Il faut désormais aller plus loin en profitant des conditions exceptionnelles d'une conjoncture qui ne se reproduira certainement pas dans le futur, et lever les vrais blocages:

- Réformer le marché du travail en ouvrant le débat du contrat de travail et de sa flexibilité: il s'agit de protéger les salariés tout en créant des conditions favorables pour accéder à l'emploi: en clair, il faudrait reconnaitre à l'employeur le droit à l'erreur en embauchant un salarié afin que les contraintes qui pèsent sur lui en cas cas de rupture du contrat de travail (prud'hommes) soit allégées.
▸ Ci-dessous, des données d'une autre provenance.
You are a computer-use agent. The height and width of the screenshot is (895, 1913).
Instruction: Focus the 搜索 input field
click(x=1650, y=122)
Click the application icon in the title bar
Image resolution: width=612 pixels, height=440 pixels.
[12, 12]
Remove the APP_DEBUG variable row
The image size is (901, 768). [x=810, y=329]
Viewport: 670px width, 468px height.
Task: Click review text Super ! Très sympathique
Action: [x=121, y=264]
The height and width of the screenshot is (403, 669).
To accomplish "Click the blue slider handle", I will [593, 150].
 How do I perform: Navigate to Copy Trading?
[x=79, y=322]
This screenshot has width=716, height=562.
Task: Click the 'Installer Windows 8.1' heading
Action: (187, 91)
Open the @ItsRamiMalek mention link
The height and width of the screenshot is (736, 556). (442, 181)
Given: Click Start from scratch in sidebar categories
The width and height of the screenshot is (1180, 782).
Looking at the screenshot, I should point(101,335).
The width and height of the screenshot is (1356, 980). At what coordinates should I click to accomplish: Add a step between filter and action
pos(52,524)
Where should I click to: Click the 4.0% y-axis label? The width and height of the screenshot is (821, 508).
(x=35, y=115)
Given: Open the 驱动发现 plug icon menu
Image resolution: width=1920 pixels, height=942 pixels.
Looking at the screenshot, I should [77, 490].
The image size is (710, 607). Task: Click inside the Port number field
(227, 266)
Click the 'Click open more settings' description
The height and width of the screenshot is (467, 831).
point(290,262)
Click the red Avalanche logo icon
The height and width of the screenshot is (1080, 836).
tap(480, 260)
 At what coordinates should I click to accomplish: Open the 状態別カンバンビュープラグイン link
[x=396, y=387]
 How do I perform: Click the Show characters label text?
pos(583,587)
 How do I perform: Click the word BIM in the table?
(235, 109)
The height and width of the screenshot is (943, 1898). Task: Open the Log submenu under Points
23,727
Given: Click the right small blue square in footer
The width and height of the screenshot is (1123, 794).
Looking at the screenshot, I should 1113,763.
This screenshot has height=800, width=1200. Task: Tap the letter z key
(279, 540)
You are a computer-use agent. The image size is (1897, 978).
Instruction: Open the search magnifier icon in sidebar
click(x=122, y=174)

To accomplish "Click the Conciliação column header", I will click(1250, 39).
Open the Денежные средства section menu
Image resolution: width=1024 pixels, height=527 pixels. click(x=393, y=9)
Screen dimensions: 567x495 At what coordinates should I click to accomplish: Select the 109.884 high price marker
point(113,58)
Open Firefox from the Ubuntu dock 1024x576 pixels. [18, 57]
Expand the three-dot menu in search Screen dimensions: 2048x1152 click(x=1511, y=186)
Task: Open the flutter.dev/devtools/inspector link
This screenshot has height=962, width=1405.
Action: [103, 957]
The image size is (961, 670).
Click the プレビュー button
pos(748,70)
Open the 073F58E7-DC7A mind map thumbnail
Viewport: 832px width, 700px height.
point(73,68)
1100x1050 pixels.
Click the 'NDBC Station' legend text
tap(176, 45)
On doit pouvoir employer et licencier plus facilement afin de tendre vers un modèle de flexisécurité.
- Simplifier le code du travail en enlevant tout une série de normes qui empêche les entreprises d'avancer: le compte de pénibilité introduit l'année dernière par le gouvernement est l'exemple parfait d'un savoir-faire français pour créer de la complexité. Avec ses 10.000 articles, le code du travail prend en moyenne une page par semaine. En Suisse, il comporte uniquement 200 articles et le taux de chômage est de 3,5%. A méditer.
- Améliorer la compétitivité des entreprises afin d'augmenter leurs marges et de retrouver de l'activité avec comme corollaire une augmentation des embauches. Si le taux de marge s'est redressé au 4ème trimestre 2014 à 29,9%, il n'a toujours pas retrouvé son niveau d'avant crise et reste loin de celui de notre voisin Allemand.

En France, le taux de chômage devrait culminer à 10,6% à la mi-2015 et il n'y a vraiment pas de quoi s'en réjouir. On a tout essayé pour le combattre sauf ce qui marche: à titre d'exemple, le taux de chômage est de 4,9% en Autriche, 4,5% en Islande et 5,5% au Royaume-Uni.
En Allemagne, l'équivalent de Pôle Emploi a même dû réaliser un plan social…faute de chômeurs !

La situation est en train de s'améliorer et nous n'y sommes pour rien, il est maintenant temps de faire décoller durablement l'avion France, de l'alléger afin de lui faire prendre de l'altitude: il y a tant de chantiers à mettre en oeuvre au delà même de ceux qui ont pu être évoqués dans cet article: nous n'avons pas le temps d'attendre.
La responsabilité des gouvernements est de préparer un futur meilleur pour nos enfants et personne n'y est insensible: saluons ce qui a déjà été fait, encourageons ce qui reste à faire, dialoguons, faisons évoluer notre pays qui souffre de tant de blocages, d'immobilisme, de manque de dialogue avec des organisations syndicales qui ne sont pas à la hauteur des enjeux.

Avançons, Monsieur Valls, Monsieur Macron, vous ouvrez des perspectives intéressantes: avec les Français, fixons le cap et ensemble, décollons.